Peach Saffron Jam
When peaches come into season, this is a unique peach saffron jam recipe to store them away for a taste of summer throughout the year. It goes well on scones or as a topping for Icelandic yogurt. It is also versatile enough to use as a glaze for pork chops.
Recipe adapted from The Washington Post
Combine peaches, sugar, lemon juice, and saffron in large, heavy-bottomed pot over high heat. Bring to a boil and stir well. Cook until the fruit releases its juices, about 12 minutes. Cool, then transfer to an airtight container. Refrigerate overnight or up to 5 days.
Lightly pass the mixture through a food processor for a few pulses, or until peaches break down into half-inch chunks. (A potato masher will work if you don’t have a processor.)

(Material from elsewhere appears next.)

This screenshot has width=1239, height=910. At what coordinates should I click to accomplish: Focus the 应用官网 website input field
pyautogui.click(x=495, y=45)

Bring to a boil over medium-high heat, then cook to form a jam, stirring occasionally, for about 15 minutes or until its temperature reaches 215 degrees.
Place a rack or a small towel in the bottom of the stockpot. Fill with water and heat over medium heat, making sure the water does not come to a boil. Carefully add 5 half-pint jars and let them heat up for a few minutes. Turn off the heat, leaving them in the water until you are ready to use them.
Soak new jar lids and rings in a saucepan of hot, but not boiling, water, leaving them in the water until you are ready to use them.
Drain the jars and place upright on the counter. Transfer the peach jam to something with a pour spout or use a wide-mouth funnel to fill the jars, leaving about a 1/2-inch of headspace. Wipe the rims of the jars so they are free of any food particles, then seal with the lids, screwing on the rings until they are snug yet not too tight.
Place the jars in the stockpot. If needed, add enough water to cover the jars by at least an inch or so. Bring the water to a boil over high heat. Process the jars for 10 minutes, starting a timer once the water reaches a boil. Turn off the heat and leave the jars in the water for a few minutes. Remove the jars from the water and let cool completely. Check to make sure the rings are not on too tight before storing.